A. PENDAHULUAN
Menyimak pendidikan di Indonesia khususnya matematika di sekolah, baik di tingkat dasar sampai dengan tingkat lanjutan, belum pernah memberikan hal yang menggembirakan, baik untuk skala nasional maupun internasional. Indonesia masih jauh tertinggal oleh negara-negara lain meski di kancah Internasional secara individu siswa Indonesia ada yang berprestasi namun hal itu bukan merupakan potret dari pendidikan di Indonesia.
Bukan tidak disadari adanya hal tersebut oleh kalangan praktisi pendidikan, tapi justru kini tengah menjadi bahan pengembangan oleh pemerintah (Depdiknas) yang terus berupaya mengganti (memperbaiki) kurikulum berkali-kali meski kajian belum juga dilakukan. Namun apakah usaha tersebut memperbaiki mutu pendidikan di Indonesia? jawabnya jelas itu bukan solusi.

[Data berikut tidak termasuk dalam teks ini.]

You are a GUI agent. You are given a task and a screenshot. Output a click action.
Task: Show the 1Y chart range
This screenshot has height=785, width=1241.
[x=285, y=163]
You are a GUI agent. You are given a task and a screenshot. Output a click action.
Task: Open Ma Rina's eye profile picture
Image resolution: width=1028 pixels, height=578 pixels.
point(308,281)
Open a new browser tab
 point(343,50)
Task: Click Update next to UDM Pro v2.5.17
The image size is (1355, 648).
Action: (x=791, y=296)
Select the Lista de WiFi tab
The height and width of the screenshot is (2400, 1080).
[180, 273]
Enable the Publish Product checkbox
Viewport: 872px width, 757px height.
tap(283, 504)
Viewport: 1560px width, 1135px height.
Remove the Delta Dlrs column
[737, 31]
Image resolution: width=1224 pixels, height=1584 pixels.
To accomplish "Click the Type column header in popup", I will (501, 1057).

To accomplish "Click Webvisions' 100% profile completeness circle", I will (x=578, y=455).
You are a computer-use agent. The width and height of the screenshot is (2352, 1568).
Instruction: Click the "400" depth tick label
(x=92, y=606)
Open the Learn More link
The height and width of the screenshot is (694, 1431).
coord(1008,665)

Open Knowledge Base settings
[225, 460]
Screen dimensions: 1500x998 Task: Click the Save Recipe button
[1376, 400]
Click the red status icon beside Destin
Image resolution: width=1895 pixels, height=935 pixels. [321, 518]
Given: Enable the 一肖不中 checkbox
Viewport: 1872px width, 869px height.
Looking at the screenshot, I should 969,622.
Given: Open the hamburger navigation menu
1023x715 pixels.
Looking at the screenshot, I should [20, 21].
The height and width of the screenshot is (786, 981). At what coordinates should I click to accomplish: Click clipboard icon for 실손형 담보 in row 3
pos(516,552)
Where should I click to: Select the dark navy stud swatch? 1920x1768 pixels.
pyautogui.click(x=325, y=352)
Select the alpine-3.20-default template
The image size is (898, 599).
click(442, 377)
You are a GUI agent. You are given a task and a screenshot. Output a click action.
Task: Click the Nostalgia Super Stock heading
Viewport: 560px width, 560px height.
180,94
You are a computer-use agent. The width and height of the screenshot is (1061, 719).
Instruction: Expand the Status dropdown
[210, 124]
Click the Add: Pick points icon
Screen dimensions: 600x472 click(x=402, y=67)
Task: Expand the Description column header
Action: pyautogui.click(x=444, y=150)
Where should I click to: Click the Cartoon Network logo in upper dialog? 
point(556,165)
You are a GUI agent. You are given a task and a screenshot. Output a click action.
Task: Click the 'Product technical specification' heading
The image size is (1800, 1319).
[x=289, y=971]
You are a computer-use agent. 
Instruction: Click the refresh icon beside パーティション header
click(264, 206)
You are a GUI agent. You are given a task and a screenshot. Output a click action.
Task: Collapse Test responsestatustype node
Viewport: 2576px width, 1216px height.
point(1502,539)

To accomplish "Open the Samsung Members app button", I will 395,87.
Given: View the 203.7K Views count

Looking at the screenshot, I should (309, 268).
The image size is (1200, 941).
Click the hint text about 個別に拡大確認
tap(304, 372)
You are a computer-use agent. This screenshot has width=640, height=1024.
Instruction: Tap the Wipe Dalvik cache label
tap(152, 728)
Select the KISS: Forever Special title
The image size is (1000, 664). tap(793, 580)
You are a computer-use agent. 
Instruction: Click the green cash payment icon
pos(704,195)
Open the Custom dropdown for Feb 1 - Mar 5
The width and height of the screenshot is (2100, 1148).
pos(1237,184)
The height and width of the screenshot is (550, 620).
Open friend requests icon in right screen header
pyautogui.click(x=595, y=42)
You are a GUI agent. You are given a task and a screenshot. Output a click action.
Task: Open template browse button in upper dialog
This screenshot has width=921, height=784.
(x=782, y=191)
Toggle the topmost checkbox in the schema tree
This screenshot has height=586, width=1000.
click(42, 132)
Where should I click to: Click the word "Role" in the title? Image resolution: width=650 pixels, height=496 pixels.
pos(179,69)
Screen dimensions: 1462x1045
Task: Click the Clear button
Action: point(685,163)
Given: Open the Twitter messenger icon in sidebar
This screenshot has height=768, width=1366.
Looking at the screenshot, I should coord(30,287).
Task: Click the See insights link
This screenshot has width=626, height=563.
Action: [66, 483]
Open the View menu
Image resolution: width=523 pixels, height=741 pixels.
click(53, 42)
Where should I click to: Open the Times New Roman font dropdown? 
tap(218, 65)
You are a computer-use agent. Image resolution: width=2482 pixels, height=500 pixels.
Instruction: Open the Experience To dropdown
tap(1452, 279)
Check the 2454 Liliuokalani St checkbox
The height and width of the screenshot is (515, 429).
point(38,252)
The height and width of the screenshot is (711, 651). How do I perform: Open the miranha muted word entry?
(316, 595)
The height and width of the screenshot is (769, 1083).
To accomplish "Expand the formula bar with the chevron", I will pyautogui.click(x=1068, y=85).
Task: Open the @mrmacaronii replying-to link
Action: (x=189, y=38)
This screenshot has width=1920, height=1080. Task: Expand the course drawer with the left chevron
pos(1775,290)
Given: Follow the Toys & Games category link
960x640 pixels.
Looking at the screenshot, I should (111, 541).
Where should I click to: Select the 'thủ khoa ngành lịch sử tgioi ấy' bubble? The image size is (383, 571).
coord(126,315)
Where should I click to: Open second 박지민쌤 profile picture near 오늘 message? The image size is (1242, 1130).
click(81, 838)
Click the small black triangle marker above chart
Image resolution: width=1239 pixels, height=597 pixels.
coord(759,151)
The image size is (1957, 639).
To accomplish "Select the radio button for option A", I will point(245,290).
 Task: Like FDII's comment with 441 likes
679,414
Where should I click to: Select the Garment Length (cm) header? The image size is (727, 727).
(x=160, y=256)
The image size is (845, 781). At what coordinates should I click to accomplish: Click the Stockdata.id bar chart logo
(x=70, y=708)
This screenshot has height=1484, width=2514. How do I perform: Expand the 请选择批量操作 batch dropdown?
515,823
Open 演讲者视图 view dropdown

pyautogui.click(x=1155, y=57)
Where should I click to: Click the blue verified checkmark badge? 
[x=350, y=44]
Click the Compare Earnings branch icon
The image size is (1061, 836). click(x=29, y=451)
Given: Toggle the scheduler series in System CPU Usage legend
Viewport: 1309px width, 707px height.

Beberapa hal yang menjadi kendala bagi pendidikan di Indonesia terutama pendidikan matematika, diantaranya adalah adanya kurikulum yang dikembangkan dengan hanya berdasar teori atau mencontoh atau mengadop dari kurikulum negara lain tanpa dikembangkan dari kasanah negeri sendiri, terlalu ingin cepat melihat hasil sehingga proses dinomorduakan, melupakan bahwa pendidikan adalah investasi masa depan yang hasilnya tidak dapat langsung dirasakan. Berikutnya adalah paradigma pembelajaran masih mengutamakan pandangan behaviorisitik, sehingga pemahaman dari pengetahuan yang diperoleh siswa jadi berkurang. Dari factor human, loyalitas guru terhadap tujuan pendidikan sangat berkurang (tidak tahu? atau tidak mau tahu?), yang ada hanya yang penting mengajar, target kurikulum seringkali menjadi tujuan utama, yaitu materi sudah disampaikan kepada siswa, hal ini karena Diknas membuat kurikulum masih merupakan “dewa” yang harus diikuti sihingga pendidikan jadi berbelok arah, yaitu agar “dewa” senang.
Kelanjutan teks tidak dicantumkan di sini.